Stored dataset items:
━━━━━━━━━━
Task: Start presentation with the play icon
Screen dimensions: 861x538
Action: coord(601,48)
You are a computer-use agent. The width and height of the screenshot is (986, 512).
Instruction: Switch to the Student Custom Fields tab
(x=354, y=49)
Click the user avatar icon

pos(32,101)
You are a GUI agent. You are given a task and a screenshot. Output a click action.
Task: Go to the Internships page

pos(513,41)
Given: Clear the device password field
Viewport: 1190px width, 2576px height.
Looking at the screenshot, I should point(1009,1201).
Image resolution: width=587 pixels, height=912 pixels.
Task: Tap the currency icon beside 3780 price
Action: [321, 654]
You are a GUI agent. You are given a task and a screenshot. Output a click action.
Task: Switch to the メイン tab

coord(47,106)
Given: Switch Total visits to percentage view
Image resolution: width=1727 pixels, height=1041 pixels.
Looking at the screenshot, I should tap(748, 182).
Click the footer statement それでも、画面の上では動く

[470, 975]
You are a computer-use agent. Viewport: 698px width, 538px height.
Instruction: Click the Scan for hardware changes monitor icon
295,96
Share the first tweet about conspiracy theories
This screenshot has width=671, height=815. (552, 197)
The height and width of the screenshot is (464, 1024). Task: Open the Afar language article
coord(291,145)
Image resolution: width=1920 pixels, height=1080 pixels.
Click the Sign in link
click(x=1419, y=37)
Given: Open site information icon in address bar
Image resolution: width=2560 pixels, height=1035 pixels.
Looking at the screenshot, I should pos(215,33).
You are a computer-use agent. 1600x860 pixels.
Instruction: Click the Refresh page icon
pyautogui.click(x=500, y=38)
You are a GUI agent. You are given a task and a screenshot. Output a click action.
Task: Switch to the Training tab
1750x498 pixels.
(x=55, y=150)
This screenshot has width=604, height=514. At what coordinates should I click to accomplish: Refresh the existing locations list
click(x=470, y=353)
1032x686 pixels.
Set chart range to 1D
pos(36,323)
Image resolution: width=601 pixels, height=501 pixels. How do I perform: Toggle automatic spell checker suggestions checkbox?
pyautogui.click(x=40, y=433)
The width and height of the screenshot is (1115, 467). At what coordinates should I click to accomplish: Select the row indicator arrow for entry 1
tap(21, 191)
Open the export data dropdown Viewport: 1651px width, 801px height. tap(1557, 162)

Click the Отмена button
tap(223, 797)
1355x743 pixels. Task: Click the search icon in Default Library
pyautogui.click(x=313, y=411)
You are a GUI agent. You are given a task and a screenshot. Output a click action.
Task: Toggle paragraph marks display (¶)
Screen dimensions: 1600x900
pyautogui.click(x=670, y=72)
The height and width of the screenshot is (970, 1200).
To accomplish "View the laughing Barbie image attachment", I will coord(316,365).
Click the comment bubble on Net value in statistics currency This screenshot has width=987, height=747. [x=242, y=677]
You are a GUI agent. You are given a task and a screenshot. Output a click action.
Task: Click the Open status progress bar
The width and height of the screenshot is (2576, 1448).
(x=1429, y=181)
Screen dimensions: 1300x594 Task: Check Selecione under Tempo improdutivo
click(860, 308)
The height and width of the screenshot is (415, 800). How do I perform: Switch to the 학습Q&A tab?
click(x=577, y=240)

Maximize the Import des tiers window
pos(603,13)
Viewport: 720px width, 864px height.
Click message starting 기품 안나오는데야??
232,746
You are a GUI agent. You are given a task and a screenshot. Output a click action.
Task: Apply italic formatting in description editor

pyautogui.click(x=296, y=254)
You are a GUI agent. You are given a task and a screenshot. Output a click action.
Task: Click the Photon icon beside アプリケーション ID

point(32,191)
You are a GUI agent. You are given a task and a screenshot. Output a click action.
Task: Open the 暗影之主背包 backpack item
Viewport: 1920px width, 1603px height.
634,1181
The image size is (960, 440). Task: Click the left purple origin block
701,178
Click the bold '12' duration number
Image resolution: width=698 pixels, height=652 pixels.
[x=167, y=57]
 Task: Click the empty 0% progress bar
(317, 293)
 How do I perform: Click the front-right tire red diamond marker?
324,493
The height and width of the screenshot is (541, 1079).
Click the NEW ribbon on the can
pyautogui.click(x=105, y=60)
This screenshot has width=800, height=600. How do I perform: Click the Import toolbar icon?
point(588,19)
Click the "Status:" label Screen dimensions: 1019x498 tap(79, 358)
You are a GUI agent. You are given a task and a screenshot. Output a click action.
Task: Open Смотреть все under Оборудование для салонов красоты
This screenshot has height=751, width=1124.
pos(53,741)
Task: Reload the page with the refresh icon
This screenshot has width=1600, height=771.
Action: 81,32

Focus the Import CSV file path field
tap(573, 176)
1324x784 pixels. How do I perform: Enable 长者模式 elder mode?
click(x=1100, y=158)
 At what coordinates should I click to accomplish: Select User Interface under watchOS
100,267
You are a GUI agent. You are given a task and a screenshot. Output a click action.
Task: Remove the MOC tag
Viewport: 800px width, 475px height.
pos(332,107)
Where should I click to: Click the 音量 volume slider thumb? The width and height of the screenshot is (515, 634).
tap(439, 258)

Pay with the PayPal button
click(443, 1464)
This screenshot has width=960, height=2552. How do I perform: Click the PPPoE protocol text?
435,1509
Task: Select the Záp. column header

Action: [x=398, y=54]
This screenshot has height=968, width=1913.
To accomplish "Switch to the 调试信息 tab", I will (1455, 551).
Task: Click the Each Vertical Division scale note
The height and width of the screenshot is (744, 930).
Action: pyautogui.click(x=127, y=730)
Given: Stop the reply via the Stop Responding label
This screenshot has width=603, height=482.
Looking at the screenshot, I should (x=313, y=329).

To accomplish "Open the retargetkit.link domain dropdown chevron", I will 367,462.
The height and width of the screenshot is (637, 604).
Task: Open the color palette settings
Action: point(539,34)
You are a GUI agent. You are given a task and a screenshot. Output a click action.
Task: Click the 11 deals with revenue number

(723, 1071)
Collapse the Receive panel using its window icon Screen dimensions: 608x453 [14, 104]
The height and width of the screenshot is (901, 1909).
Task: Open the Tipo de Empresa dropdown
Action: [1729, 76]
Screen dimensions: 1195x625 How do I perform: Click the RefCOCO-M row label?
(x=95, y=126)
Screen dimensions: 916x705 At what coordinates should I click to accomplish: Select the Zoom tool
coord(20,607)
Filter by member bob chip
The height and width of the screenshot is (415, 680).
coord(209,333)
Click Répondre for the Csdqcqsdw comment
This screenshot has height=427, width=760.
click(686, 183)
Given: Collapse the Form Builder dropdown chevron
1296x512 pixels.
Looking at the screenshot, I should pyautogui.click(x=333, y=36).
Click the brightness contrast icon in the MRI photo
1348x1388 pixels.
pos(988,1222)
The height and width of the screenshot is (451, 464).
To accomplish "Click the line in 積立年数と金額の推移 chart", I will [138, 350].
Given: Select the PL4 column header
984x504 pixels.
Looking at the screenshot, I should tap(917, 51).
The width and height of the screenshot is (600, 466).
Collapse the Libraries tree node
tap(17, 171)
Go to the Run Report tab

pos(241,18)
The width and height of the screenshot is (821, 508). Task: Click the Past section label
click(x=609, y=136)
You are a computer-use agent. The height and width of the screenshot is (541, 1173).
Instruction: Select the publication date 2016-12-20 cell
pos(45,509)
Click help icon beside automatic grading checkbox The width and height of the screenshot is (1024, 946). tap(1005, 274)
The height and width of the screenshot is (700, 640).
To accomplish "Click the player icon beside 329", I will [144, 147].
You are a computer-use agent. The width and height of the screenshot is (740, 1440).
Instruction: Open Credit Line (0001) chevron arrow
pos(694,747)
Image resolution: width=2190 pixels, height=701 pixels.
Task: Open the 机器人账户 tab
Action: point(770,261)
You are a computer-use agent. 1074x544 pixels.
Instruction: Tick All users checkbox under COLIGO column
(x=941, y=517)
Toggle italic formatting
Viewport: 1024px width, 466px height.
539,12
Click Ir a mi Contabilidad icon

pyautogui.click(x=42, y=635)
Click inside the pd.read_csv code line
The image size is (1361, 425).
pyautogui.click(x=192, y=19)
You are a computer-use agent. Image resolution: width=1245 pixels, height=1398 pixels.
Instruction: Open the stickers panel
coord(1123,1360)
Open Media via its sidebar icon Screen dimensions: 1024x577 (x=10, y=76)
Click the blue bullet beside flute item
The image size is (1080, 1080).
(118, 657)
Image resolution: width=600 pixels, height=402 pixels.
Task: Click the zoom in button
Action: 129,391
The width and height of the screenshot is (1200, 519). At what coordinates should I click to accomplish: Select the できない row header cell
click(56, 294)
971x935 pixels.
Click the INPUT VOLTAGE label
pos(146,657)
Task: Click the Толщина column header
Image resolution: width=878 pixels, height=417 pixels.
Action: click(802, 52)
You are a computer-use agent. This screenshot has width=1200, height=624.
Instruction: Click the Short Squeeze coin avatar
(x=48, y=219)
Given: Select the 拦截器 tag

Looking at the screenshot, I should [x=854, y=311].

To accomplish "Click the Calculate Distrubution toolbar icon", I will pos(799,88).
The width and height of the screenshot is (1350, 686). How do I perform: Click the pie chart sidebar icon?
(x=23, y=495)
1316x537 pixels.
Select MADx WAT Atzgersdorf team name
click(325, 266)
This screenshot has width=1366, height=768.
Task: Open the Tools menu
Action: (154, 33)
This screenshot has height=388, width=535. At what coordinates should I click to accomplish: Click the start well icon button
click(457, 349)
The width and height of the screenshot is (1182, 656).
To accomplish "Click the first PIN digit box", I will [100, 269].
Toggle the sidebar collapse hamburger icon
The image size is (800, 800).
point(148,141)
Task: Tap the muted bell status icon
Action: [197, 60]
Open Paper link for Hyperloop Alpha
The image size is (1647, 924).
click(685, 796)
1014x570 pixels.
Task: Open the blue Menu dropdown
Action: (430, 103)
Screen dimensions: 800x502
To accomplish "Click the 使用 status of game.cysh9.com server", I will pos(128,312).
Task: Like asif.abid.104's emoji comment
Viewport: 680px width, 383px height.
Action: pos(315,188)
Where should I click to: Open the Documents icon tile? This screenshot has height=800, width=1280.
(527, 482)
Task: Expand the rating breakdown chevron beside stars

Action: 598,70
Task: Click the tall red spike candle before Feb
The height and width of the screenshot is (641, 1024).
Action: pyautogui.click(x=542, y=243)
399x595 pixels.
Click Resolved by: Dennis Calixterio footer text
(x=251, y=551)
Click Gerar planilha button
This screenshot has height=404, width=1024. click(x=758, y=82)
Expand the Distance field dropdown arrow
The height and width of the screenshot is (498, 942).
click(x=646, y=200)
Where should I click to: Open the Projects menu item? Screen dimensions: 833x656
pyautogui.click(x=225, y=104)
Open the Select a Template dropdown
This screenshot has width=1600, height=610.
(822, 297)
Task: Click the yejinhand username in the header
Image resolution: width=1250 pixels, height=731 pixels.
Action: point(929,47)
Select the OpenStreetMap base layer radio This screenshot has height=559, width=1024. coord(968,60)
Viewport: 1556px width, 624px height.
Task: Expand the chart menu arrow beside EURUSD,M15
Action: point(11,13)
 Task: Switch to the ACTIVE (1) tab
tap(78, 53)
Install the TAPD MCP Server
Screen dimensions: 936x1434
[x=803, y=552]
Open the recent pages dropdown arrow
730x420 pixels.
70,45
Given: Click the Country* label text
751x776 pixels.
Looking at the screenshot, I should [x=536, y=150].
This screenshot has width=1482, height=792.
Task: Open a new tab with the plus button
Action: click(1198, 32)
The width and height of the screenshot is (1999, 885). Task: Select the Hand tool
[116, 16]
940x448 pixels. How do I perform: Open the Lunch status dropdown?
━━━━━━━━━━
> _What is being asked_:
The answer is every line in the data where the word "computer" appears.

> _Exercise solution_:
You are a computer-use agent. The width and height of the screenshot is (986, 512).
You are a computer-use agent. Viewport: 698px width, 538px height.
You are a computer-use agent. 1600x860 pixels.
You are a computer-use agent. The height and width of the screenshot is (541, 1173).
You are a computer-use agent. The width and height of the screenshot is (740, 1440).
You are a computer-use agent. 1074x544 pixels.
You are a computer-use agent. Image resolution: width=1245 pixels, height=1398 pixels.
You are a computer-use agent. This screenshot has width=1200, height=624.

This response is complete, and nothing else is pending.